* [The request]
In the records below, start at the line that contains "25/08 - 20:46•Topdarter" and copy every line through the end of the records, both ends included, without changing anything.

Element and text position data:

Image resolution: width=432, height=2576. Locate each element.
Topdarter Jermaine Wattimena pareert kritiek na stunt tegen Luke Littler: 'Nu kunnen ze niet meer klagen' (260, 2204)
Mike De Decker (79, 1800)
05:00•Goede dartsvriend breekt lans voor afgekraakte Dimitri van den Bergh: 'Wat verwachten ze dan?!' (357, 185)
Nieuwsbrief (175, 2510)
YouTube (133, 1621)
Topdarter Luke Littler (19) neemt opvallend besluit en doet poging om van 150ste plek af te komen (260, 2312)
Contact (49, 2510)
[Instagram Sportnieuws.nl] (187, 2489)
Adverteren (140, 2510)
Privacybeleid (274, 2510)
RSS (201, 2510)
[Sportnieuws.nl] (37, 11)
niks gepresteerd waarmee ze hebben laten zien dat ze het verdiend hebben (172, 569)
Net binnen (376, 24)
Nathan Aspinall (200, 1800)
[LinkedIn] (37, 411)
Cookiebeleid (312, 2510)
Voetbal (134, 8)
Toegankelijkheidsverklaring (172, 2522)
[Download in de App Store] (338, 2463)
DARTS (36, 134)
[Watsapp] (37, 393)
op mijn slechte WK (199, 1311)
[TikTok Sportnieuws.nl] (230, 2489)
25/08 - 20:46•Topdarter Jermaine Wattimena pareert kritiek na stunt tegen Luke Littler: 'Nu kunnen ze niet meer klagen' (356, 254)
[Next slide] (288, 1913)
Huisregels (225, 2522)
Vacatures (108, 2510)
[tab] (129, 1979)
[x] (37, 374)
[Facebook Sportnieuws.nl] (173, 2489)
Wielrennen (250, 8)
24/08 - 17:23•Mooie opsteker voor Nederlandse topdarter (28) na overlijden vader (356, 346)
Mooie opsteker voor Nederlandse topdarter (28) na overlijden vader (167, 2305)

* [Task answer]
25/08 - 20:46•Topdarter Jermaine Wattimena pareert kritiek na stunt tegen Luke Littler: 'Nu kunnen ze niet meer klagen' (356, 254)
[Next slide] (288, 1913)
Huisregels (225, 2522)
Vacatures (108, 2510)
[tab] (129, 1979)
[x] (37, 374)
[Facebook Sportnieuws.nl] (173, 2489)
Wielrennen (250, 8)
24/08 - 17:23•Mooie opsteker voor Nederlandse topdarter (28) na overlijden vader (356, 346)
Mooie opsteker voor Nederlandse topdarter (28) na overlijden vader (167, 2305)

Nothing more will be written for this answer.